Governance & Risk Management , Incident & Breach Response , Information Sharing
ISACA: How Law Could Spur Info Sharing
Encouraging More Retailers to Share Cyberthreat DataWhile cyberthreat information sharing within the banking sector has improved in recent months, other sectors involved in financial services, such as retail, have failed to keep up, says Robert Stroud, who served as ISACA's international president for a one-year term that ended June 8. ISACA is a global association of IT, security, risk and privacy professionals.
Passage of federal legislation that would encourage businesses to voluntarily share cyberthreat information with the federal government and each other could play an important role in spurring broader information sharing, Stroud says in this interview with Information Security Media Group. Pending legislation would, among other things, establish processes for liability protection for those sharing information.
The House in April passed cyberthreat information sharing legislation, and it's now the Senate's turn to act (see House Passes Cyberthreat Info-Sharing Bill). Many financial services experts are anxious to see if such legislation could lead to more merchants getting involved in cyberthreat-intelligence sharing, Stroud says.
"Many organizations, including [those in] the retail sector, are involved in financial transactions," Stroud says. "So one of the discussions that's in the industry at the moment is, 'Do we need to extend it [information sharing] to anybody involved in the payments transaction chain?'"

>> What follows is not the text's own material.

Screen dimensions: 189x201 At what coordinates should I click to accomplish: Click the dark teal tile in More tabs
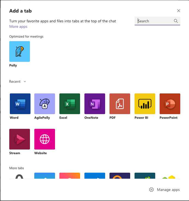145,176
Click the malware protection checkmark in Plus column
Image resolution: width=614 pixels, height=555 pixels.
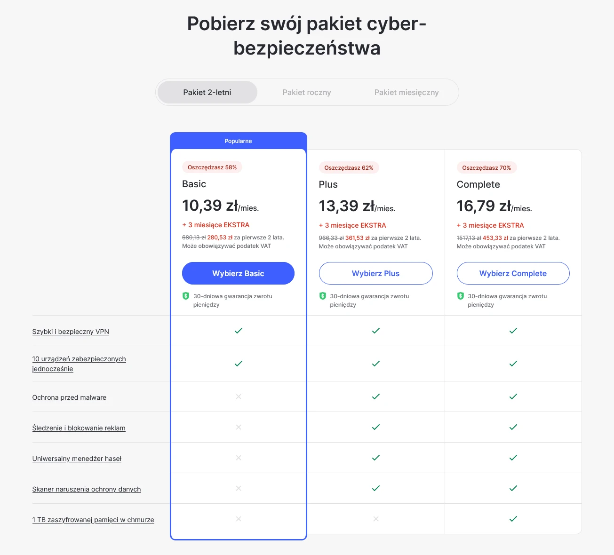(x=376, y=396)
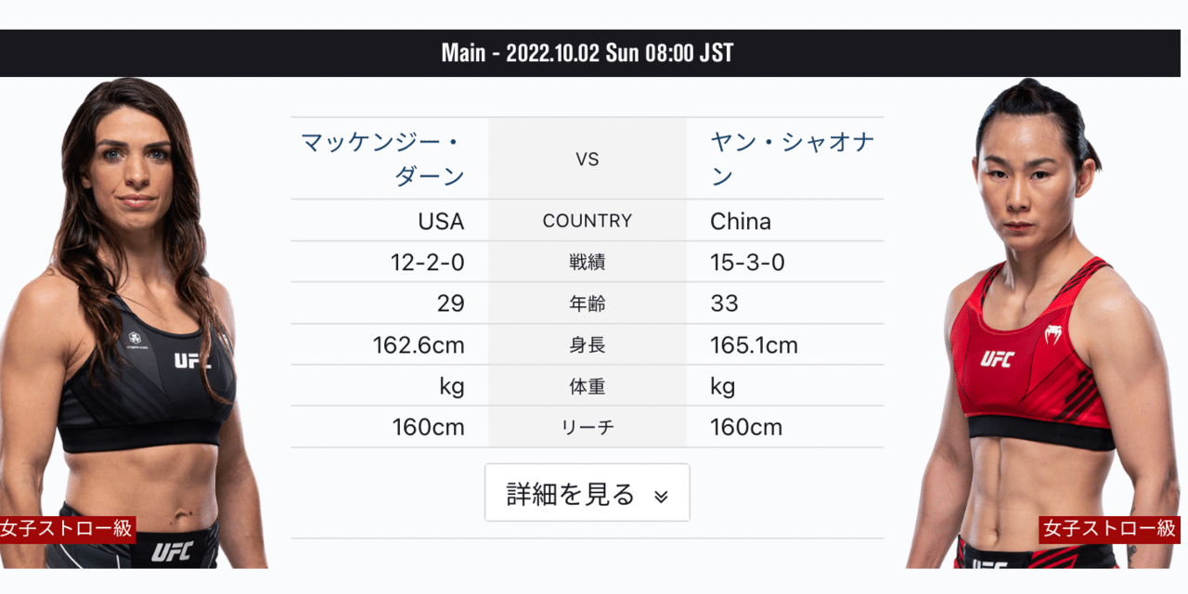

Each point along a financial transactions poses potential risks, Stroud says. And if more cyberthreat information is shared among banks and merchants, security will be be enhanced, he contends.
Legislative Review
ISACA recently evaluated legislative proposals in a white paper, "U.S. House Passes Cybersecurity Information Sharing Legislation."
Stroud is hopeful Congress will take action on information sharing legislation soon to help bolster cybercrime-fighting efforts in the financial services arena.
During this interview, Stroud discusses:
- Global information sharing legislation from which the U.S. could learn;
- Why cyberthreat information sharing must extend beyond banks and credit unions; and
- How the government is working to address privacy and liability concerns surrounding information sharing.
In addition to serving as ISACA's immediate past president, Stroud also is a member of ISACA's Strategic Advisory Council. And as past international vice president of ISACA, he also serves on its framework committee. He is a governance evangelist as well as vice president of strategy, innovation and service management at CA Technologies. ISACA is an independent, nonprofit, global association that engages in the development, adoption and use of globally accepted, industry-leading knowledge and practices for information systems.